▶ Exercise requirements: Reproduce everything from the first of the rows below down to and including the line that contains "coord(519,435)", keeping every line unchanged.

▶ Available records:
^^^^^^^^

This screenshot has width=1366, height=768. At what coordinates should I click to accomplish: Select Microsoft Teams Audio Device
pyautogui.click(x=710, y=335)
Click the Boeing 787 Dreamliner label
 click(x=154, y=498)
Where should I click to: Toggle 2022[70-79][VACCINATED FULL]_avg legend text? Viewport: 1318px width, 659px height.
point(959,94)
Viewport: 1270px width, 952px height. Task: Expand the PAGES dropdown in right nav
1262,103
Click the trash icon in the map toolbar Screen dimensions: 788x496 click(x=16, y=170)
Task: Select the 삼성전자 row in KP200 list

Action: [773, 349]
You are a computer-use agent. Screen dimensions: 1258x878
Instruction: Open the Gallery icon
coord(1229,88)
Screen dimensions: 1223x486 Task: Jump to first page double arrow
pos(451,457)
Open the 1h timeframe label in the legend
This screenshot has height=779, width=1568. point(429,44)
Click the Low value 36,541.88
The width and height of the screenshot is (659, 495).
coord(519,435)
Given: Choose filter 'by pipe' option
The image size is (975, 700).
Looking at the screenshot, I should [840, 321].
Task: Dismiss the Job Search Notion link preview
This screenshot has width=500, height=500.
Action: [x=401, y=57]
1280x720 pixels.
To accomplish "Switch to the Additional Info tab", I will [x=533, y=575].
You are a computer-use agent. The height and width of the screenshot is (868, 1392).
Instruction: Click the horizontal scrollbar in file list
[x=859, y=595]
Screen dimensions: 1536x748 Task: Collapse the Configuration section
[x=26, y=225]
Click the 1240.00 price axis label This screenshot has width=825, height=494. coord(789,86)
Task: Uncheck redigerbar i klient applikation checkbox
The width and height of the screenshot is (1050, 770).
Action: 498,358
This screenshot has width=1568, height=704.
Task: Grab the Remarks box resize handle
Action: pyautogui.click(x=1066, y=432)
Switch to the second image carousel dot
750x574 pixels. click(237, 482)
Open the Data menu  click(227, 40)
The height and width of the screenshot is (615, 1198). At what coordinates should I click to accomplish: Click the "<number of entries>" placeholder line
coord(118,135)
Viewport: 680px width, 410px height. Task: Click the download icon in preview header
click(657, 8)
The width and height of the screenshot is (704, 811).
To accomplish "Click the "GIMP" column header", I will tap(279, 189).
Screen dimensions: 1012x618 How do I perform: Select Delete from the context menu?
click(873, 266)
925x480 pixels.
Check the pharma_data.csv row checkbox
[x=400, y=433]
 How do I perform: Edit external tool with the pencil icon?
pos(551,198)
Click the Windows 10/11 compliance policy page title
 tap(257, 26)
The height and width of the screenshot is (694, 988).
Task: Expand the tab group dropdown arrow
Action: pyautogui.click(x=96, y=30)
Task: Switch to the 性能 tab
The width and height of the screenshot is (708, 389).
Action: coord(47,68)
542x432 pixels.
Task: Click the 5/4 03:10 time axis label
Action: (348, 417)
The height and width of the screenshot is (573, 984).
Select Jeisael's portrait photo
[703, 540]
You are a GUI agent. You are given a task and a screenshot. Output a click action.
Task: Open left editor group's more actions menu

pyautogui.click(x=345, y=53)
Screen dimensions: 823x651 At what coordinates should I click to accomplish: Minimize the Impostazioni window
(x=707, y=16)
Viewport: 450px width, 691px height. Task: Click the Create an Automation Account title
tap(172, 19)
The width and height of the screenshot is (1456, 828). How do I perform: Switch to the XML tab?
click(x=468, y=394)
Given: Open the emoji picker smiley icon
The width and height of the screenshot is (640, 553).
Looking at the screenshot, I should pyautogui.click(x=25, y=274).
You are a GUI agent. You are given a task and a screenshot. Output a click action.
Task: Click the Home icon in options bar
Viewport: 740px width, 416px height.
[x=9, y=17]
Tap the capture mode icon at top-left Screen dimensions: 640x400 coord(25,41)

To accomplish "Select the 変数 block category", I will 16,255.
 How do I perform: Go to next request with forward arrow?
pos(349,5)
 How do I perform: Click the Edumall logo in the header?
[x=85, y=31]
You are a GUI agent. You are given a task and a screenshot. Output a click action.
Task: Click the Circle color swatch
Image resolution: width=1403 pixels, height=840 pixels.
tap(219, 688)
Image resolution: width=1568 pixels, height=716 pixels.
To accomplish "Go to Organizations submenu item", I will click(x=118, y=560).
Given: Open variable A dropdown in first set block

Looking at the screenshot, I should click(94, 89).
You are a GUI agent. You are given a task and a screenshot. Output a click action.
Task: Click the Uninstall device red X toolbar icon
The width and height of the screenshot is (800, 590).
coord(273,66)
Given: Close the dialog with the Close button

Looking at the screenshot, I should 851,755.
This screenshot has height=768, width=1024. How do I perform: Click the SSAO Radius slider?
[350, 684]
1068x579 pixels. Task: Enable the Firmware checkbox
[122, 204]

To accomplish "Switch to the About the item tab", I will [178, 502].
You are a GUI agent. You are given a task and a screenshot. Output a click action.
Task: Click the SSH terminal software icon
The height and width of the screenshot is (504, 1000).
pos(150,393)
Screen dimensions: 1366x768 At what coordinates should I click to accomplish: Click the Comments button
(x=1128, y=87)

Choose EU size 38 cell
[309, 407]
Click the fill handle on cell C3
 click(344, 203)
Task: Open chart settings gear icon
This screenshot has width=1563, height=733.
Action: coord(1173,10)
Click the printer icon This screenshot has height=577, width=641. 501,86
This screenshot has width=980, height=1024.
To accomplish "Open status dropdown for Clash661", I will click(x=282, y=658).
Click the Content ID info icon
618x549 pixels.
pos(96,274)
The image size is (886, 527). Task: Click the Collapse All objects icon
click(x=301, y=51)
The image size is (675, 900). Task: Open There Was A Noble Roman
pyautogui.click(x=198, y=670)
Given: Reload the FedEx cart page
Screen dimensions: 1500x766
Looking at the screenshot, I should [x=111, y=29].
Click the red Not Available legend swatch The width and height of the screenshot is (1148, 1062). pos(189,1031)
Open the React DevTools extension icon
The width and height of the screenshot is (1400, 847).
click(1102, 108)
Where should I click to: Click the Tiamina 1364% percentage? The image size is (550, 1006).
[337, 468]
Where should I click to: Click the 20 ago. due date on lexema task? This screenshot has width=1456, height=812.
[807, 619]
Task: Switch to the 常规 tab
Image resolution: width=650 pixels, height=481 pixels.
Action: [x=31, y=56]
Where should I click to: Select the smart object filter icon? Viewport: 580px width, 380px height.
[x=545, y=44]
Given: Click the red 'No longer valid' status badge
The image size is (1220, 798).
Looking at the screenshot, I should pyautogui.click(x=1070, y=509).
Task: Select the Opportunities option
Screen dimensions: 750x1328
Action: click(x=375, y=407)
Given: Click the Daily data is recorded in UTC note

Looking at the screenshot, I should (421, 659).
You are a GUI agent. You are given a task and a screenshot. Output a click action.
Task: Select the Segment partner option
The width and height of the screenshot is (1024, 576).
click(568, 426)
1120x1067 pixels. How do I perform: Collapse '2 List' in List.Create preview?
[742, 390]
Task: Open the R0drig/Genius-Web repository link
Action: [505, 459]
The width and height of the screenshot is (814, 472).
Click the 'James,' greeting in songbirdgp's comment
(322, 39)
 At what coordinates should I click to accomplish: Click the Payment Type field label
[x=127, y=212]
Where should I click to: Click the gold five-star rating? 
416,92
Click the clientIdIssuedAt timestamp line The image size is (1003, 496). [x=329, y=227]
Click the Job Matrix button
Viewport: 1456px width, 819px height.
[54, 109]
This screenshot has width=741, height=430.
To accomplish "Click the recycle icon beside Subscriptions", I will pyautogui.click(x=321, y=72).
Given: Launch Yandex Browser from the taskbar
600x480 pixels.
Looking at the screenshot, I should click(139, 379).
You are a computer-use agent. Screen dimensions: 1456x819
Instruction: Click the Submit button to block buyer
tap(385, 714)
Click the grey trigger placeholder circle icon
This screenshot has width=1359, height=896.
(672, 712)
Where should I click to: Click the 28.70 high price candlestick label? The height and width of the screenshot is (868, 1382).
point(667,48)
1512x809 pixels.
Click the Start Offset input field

^^^^^^^^

▶ Exercise answer:
This screenshot has width=1366, height=768. At what coordinates should I click to accomplish: Select Microsoft Teams Audio Device
pyautogui.click(x=710, y=335)
Click the Boeing 787 Dreamliner label
 click(x=154, y=498)
Where should I click to: Toggle 2022[70-79][VACCINATED FULL]_avg legend text? Viewport: 1318px width, 659px height.
point(959,94)
Viewport: 1270px width, 952px height. Task: Expand the PAGES dropdown in right nav
1262,103
Click the trash icon in the map toolbar Screen dimensions: 788x496 click(x=16, y=170)
Task: Select the 삼성전자 row in KP200 list

Action: [773, 349]
You are a computer-use agent. Screen dimensions: 1258x878
Instruction: Open the Gallery icon
coord(1229,88)
Screen dimensions: 1223x486 Task: Jump to first page double arrow
pos(451,457)
Open the 1h timeframe label in the legend
This screenshot has height=779, width=1568. point(429,44)
Click the Low value 36,541.88
The width and height of the screenshot is (659, 495).
coord(519,435)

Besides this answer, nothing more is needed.